Saved entries
━━━━━━━━━━━━━━━━━━━━
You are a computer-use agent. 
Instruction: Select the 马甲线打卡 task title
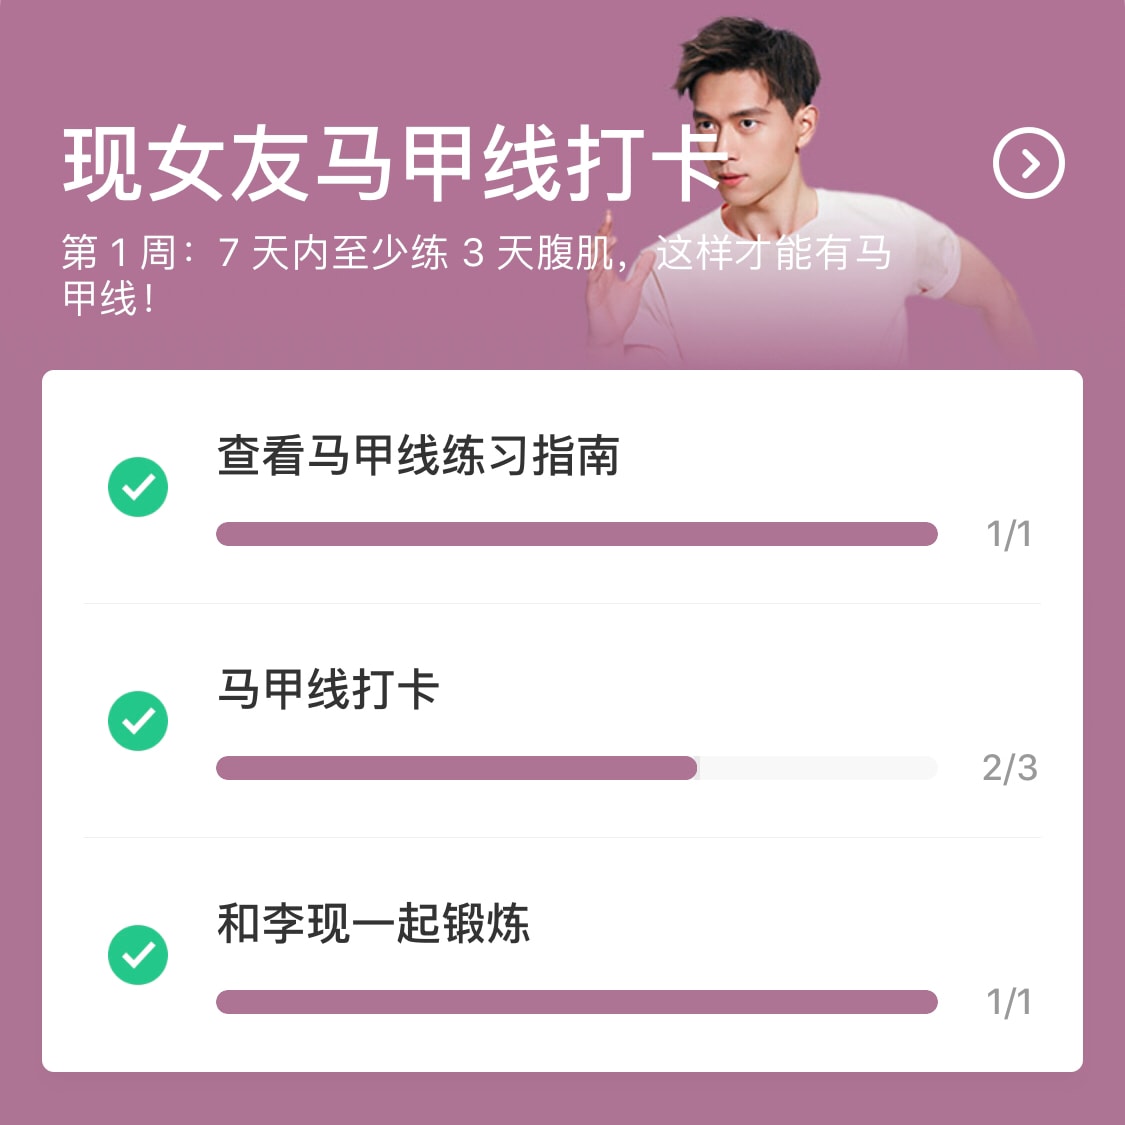click(328, 690)
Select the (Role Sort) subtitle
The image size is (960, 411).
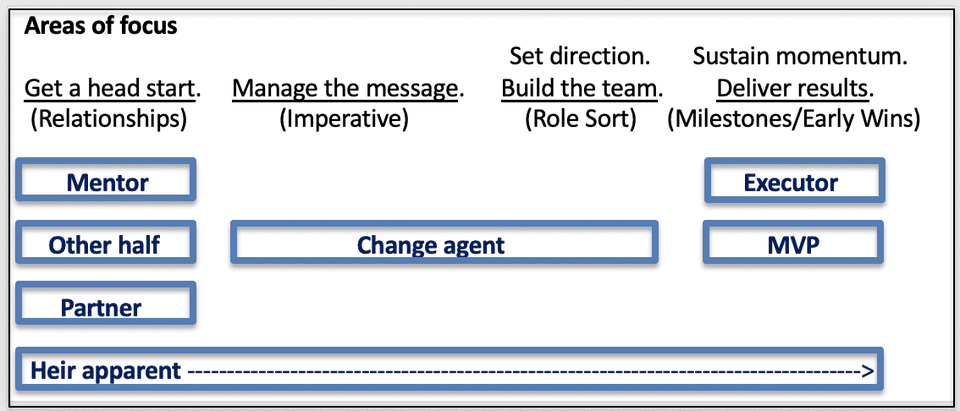(580, 120)
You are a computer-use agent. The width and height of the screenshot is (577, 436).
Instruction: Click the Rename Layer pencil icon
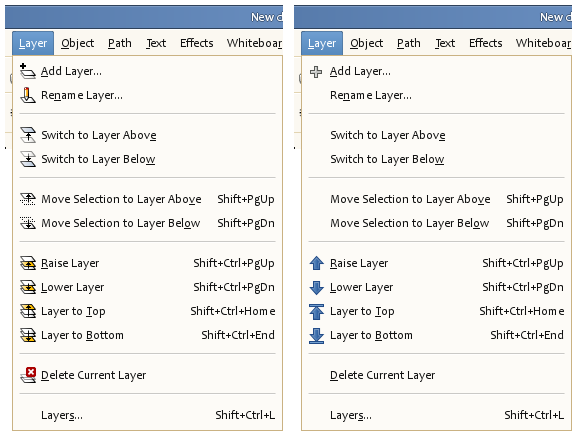28,95
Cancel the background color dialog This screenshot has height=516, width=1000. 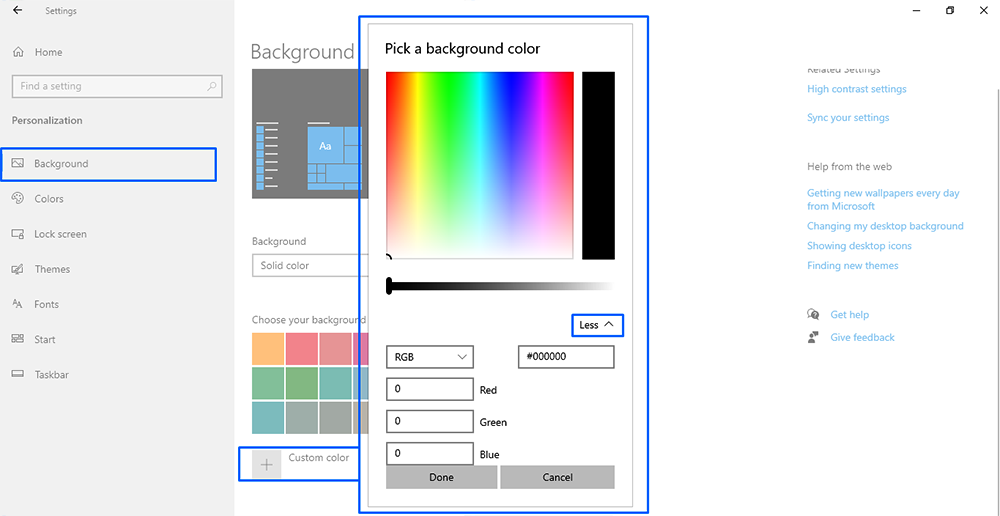tap(557, 477)
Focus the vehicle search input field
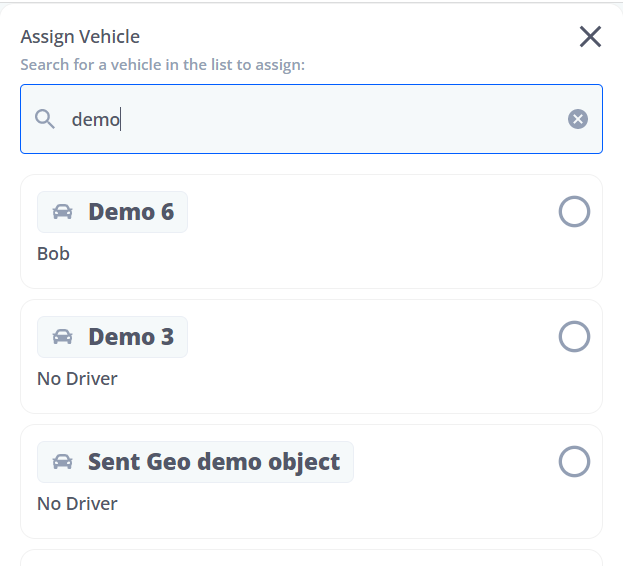The height and width of the screenshot is (566, 623). pyautogui.click(x=312, y=119)
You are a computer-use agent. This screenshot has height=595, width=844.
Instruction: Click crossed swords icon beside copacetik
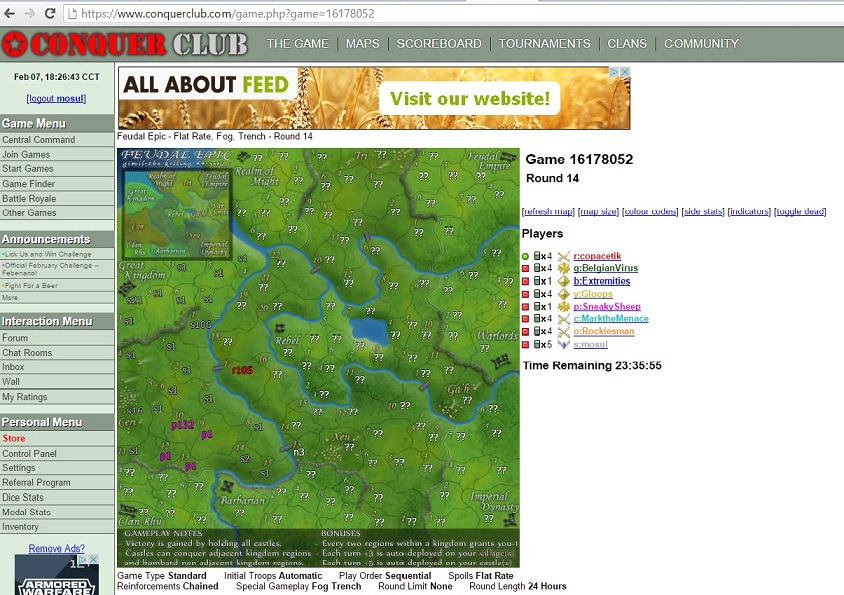coord(563,256)
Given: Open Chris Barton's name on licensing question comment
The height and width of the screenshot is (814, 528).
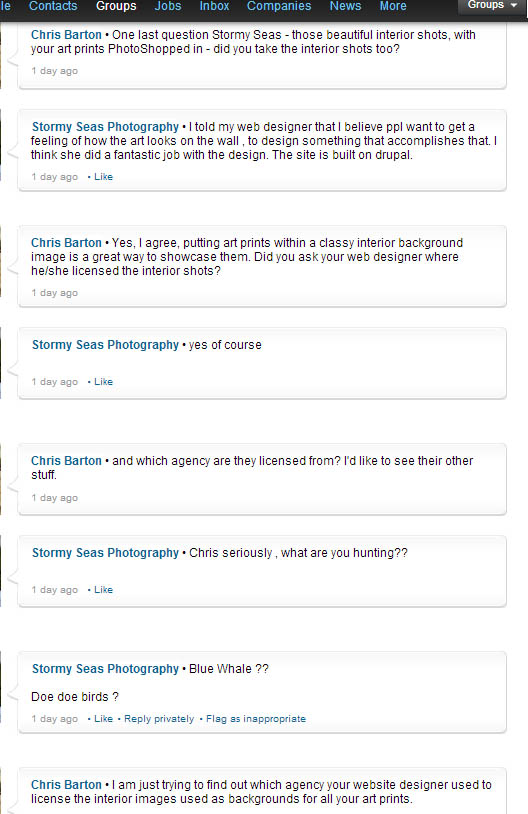Looking at the screenshot, I should (66, 243).
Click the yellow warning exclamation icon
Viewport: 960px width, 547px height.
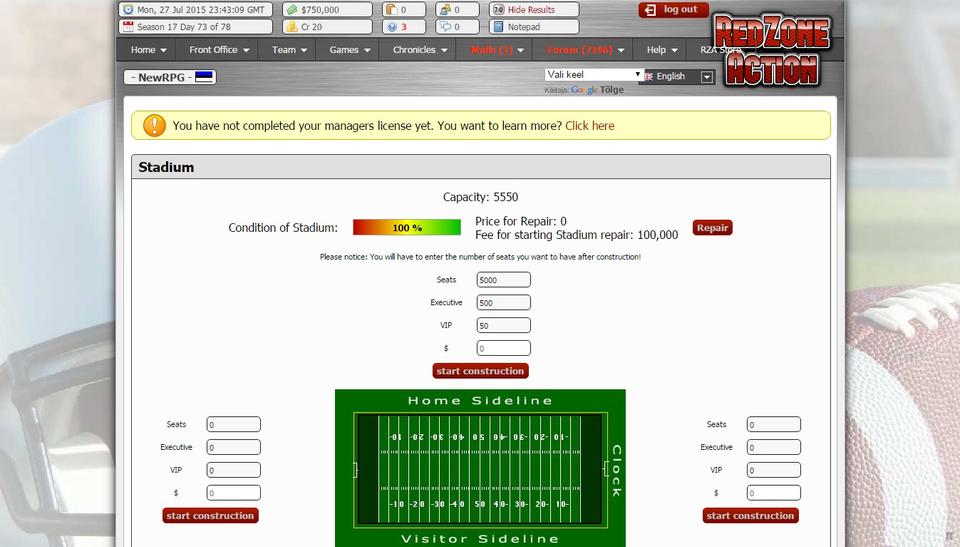[x=154, y=125]

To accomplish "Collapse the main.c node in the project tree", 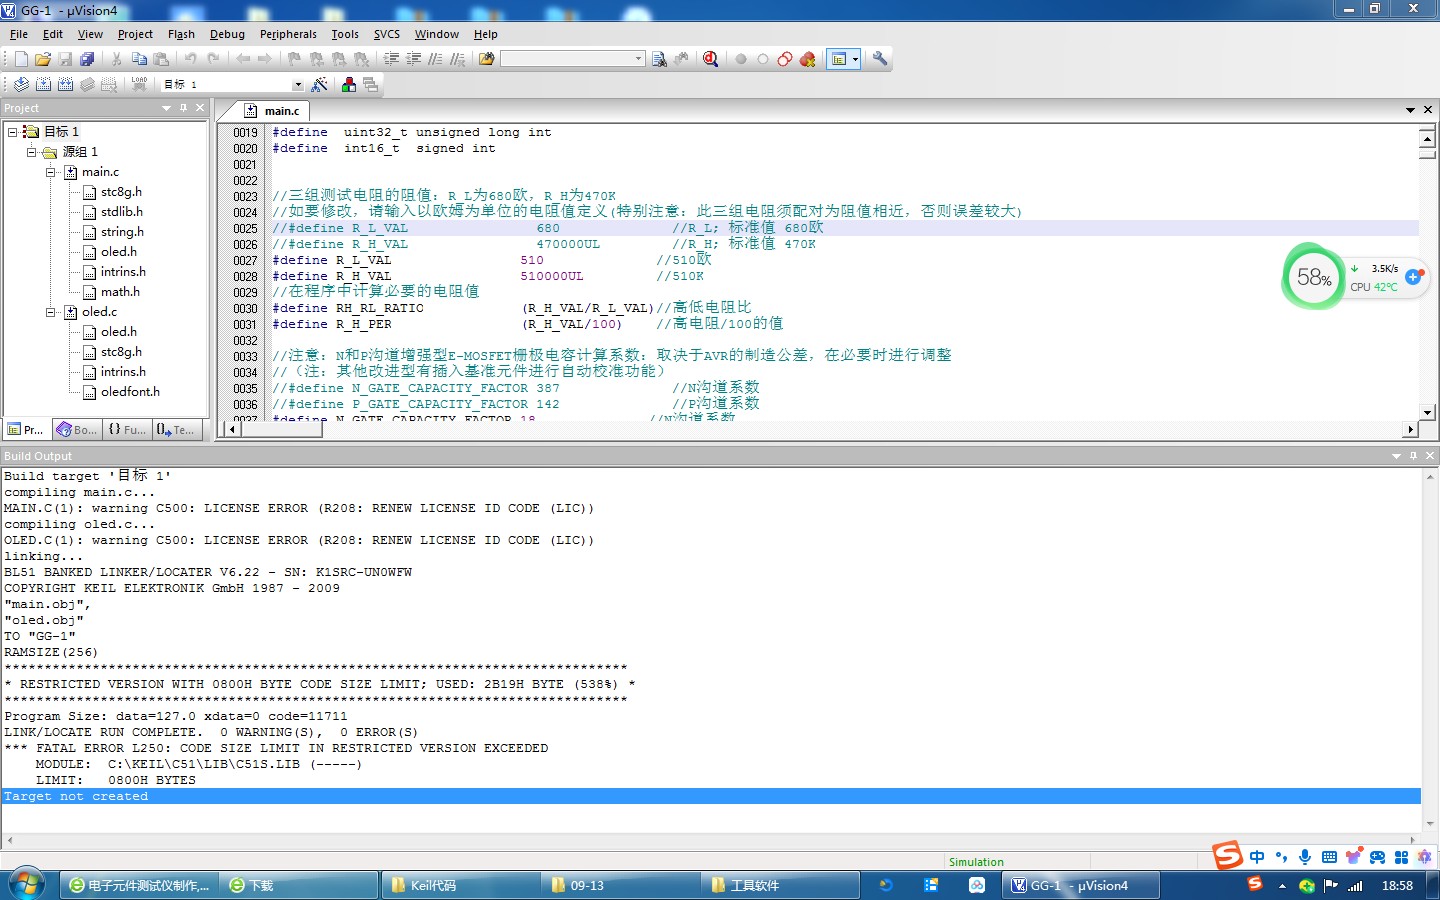I will pos(51,172).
━━━━━━━━━━━━━━━━━━━━
• Given task:
Extract every line from the entries above that contains the string "agent", treating uppercase and lowercase as distinct.

• Written solution:
You are a computer-use agent. 
You are a computer-use agent. The width and height of the screenshot is (577, 436).
You are a computer-use agent. This screenshot has height=595, width=844.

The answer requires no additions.